## [Sobre a tarefa]
No texto sobre a decadência ética do poder, em que se transformou a casa adquirida com o dinheiro recebido pelo depósito de resíduos tóxicos?

::: Texto para análise

29. A decadência ética do poder real é disfarçada pelo marketing e pela informação falsa, mecanismos úteis nas mãos de quem tem maiores recursos para influenciar a opinião pública através deles. Com a ajuda destes mecanismos, quando se pretende iniciar um projeto com forte impacto ambiental e elevados efeitos poluidores, iludem-se os habitantes da região falando do progresso local que se poderá gerar ou das oportunidades económicas, ocupacionais e de promoção humana que isso trará para os seus filhos. Na realidade, porém, falta um verdadeiro interesse pelo futuro destas pessoas, porque não lhes é dito claramente que, na sequência de tal projeto, terão uma terra devastada, condições muito mais desfavoráveis para viver e prosperar, uma região desolada, menos habitável, sem vida e sem a alegria da convivência e da esperança, para além do dano global que acaba por prejudicar a muitos mais.
30. Basta pensar no efémero entusiasmo pelo dinheiro recebido em troca do depósito de resíduos tóxicos num sítio. A casa adquirida com aquele dinheiro transformou-se num túmulo por causa das doenças que se desencadearam. E não falo impelido por uma imaginação desenfreada, mas por algo que vivemos. Poder-se-ia dizer que este é um exemplo extremo, mas não é possível falar de danos «menores», porque foi precisamente a soma de muitos danos considerados toleráveis que acabou por nos levar à situação em que nos encontramos agora.
31. Tal situação não tem a ver apenas com a física ou a biologia, mas também com a economia e o nosso modo de a conceber. A lógica do máximo lucro ao menor custo, disfarçada de racionalidade, progresso e promessas ilusórias, torna impossível qualquer preocupação sincera com a casa comum e qualquer cuidado pela promoção dos descartados da sociedade. Nos últimos anos, podemos notar como às vezes os próprios pobres, confundidos e encantados perante as promessas de tantos falsos profetas, caem no engano dum mundo que não é construído para eles.
32. Incrementam-se ideias erradas sobre a chamada «meritocracia», que se tornou um «merecido» poder humano ao qual tudo se deve submeter, um domínio daqueles que nasceram com melhores condições de progresso. Caso diverso é a sadia abordagem do valor do compromisso, do desenvolvimento das próprias capacidades e dum louvável espírito de iniciativa; mas se não se procura uma real igualdade de oportunidades, a meritocracia facilmente se transforma num para-vento que consolida ainda mais os privilégios de poucos com maior poder. Nesta lógica perversa, que lhes importa os danos à casa comum, se se sentem seguros sob a suposta armadura dos recursos económicos que obtiveram com as suas capacidades e esforços?
33. Na própria consciência e pensando nos filhos que pagarão os danos das minhas ações, coloca-se a questão do sentido: Qual é o sentido da minha vida? Qual é o sentido da minha passagem por esta terra? Qual é, em última análise, o sentido do meu trabalho e do meu compromisso?

::::::
::: Os dados

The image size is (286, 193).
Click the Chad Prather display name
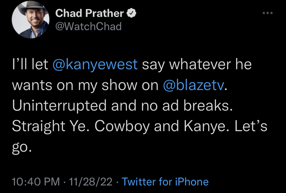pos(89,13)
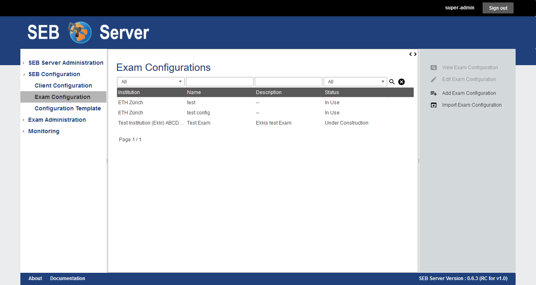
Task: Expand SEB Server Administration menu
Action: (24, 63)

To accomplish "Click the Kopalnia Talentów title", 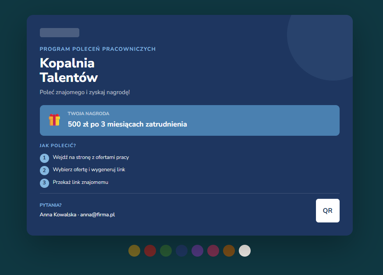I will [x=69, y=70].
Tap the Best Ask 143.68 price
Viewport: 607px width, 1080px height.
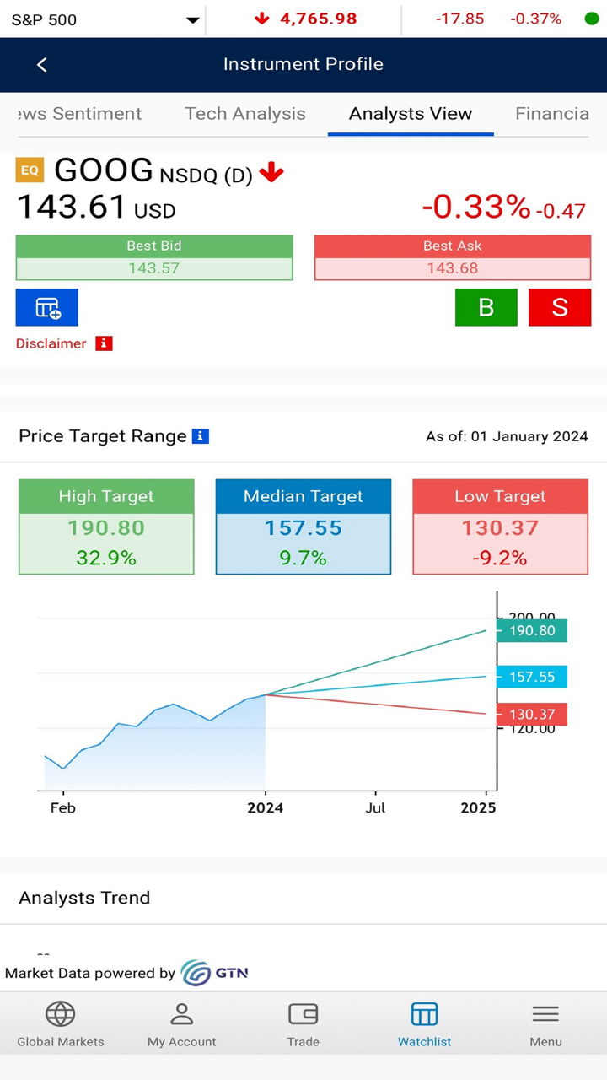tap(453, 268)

::::::

## [Espaço da resposta]
Num túmulo, por causa das doenças que se desencadearam.